The truth is my mission has been to revisit some of the cancer journey and make it better, harder core, less afraid. The first marathon that I did after the win that inherited so much media was what labels itself as the hardest marathon in Texas, the Miracle Match Marathon. It was where I carried Kiana in a stroller up a set of stairs and gave up 3rd place because of it. Those same stairs took me from 1st place to 5th place when doing the half down the road. This year, this year was my favorite because we went back as a trio, Elaine, Kiana and I doing the marathon relay with Kiana doing the longest run she's ever done on her own, a little under a 10k, Elaine taking it to about the halfway point and me finishing the rest. They ran as a bird flies to Jacob's ladder and we ran it up together (okay maybe thy beat me up cause they were more rested). We were the fastest team out there and combined we pulled off something I've yet to do, go under 3 hours in a marathon. Many people have asked what my favorite marathon is and I thought at one point the one I put off brain surgery would never get passed but then I won one with a stroller, than there was... My favorite one so far is that one.

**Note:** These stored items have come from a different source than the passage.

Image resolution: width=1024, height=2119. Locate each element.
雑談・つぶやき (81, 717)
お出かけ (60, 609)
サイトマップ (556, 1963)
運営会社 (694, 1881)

Shortly after winning that marathon when Kiana was just 6 years old, we passed by the iconic I love you at Jo's Coffee, I love you so much. I picked Kiana up spontaneously and we took a picture, literally 1 and it was framed. A few years ago, we duplicated it a little more intentionally. I framed it on top of the other one. Coincidentally, by chance it was a check point on the Where2NextRace that occurred last Saturday. We won that race, which came with some small cash winnings which will lead to Kiana starting her first bank account. Time to update the frame again. I loved it and love her still more that it's more side by side. But that's not really a life change, it's just an upgrade.

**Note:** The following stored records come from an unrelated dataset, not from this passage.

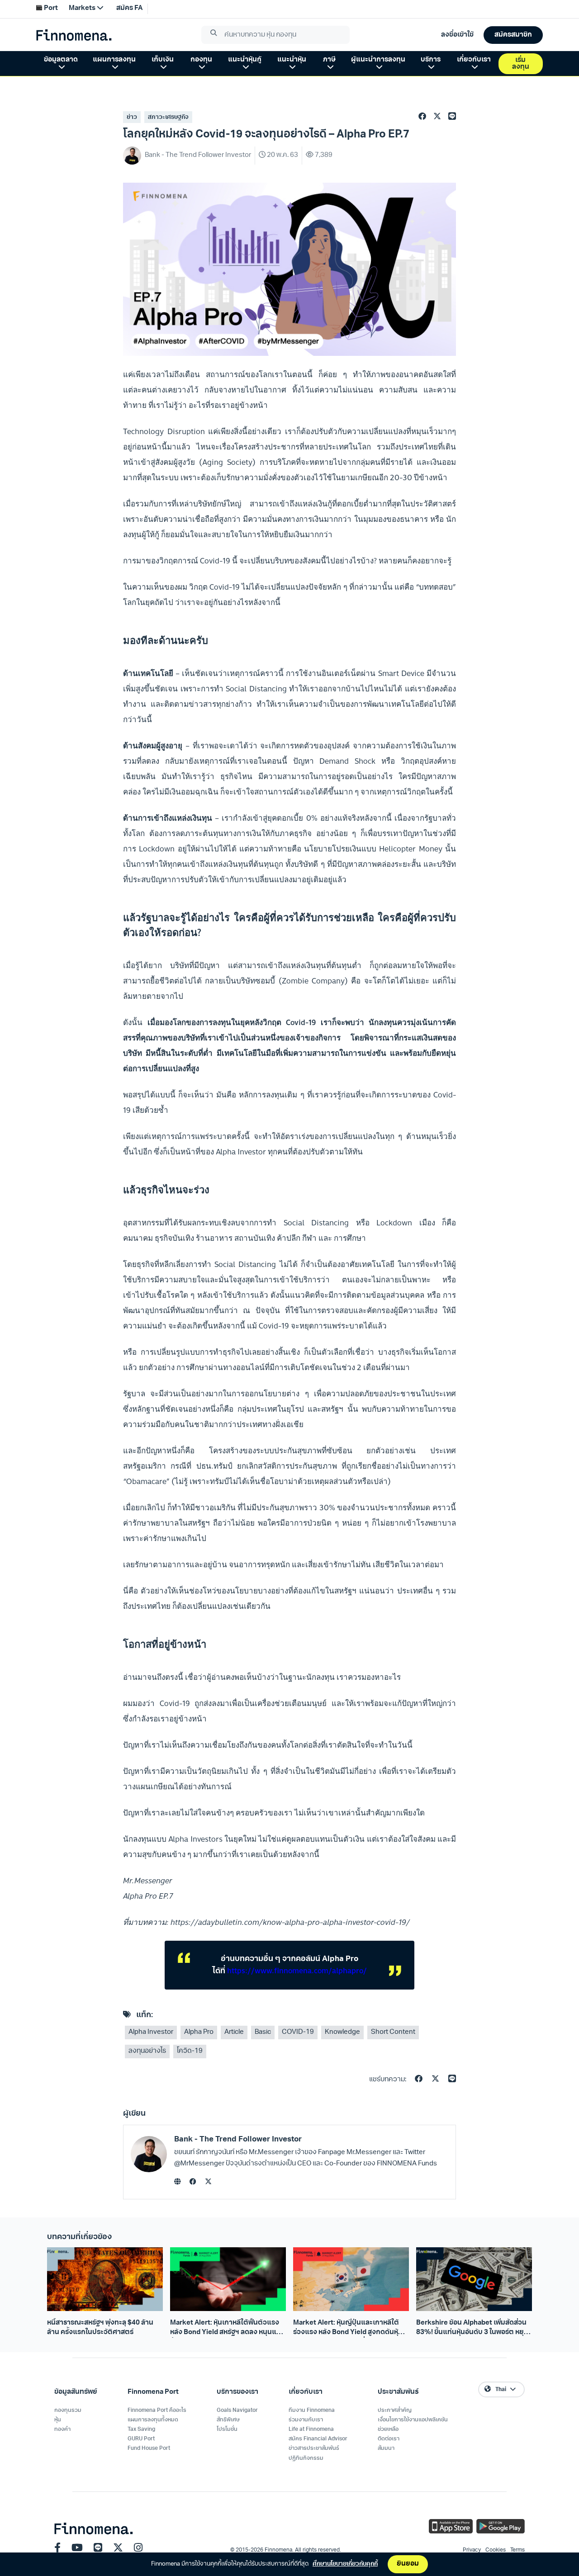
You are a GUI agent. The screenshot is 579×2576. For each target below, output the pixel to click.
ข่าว (132, 117)
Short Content (393, 2032)
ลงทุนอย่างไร (147, 2051)
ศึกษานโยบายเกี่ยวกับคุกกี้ (345, 2564)
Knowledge (342, 2032)
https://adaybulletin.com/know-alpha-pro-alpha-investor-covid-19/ (290, 1922)
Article (234, 2032)
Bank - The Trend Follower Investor (238, 2139)
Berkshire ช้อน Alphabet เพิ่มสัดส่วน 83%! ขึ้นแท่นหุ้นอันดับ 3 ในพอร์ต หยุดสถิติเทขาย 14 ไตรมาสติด (472, 2329)
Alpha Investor (150, 2032)
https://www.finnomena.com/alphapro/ (297, 1970)
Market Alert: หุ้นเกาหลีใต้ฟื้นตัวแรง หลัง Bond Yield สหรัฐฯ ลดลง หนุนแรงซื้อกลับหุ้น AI (227, 2329)
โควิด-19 (190, 2051)
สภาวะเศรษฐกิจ (168, 117)
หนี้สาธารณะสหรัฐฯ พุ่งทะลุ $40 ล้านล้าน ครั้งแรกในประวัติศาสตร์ (100, 2328)
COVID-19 (298, 2032)
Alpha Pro (199, 2032)
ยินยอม (408, 2564)
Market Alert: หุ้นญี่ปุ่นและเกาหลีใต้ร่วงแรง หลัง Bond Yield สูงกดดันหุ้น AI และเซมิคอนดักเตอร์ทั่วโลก (348, 2329)
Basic (263, 2032)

Of course, it's not all up and up. No one has life that smooth. I still have too many funerals to go to or people who tell me about their relatives who have stage 3 or 4 of this. I never really know what to say even after doing this for several years. I just go with a solid hug even if I can't manage how to be a shoulder to cry on. There is a death coming far too soon in my own life, which is theoretically mild by comparison but my 15 year old dog's heart is giving out. If it weren't breaking my own so much, it would almost seem appropriate hopeful romantic for it go for a dog that's lived life resembling her owner, with a full heart. That's a tough struggle and she gets a lot more treats and junk food than she ever has and I have no apologies for that.

There are a few races I did behind a stroller that Kiana still hasn't gotten to do and I've definitely got a mental list that they'll improve if and when I get the privilege to do it next to them. So life in general, like my tumor, does not have clear boundaries of what it does and doesn't affect. But thankfully, at least for the time being, the poetry of my life while still flowing freely rhymes more often. But while it does, if life is an art, I'm thankful to know where the lines are are most days but be assured that I still appreciate and take advantage of the choice and ability to color outside them.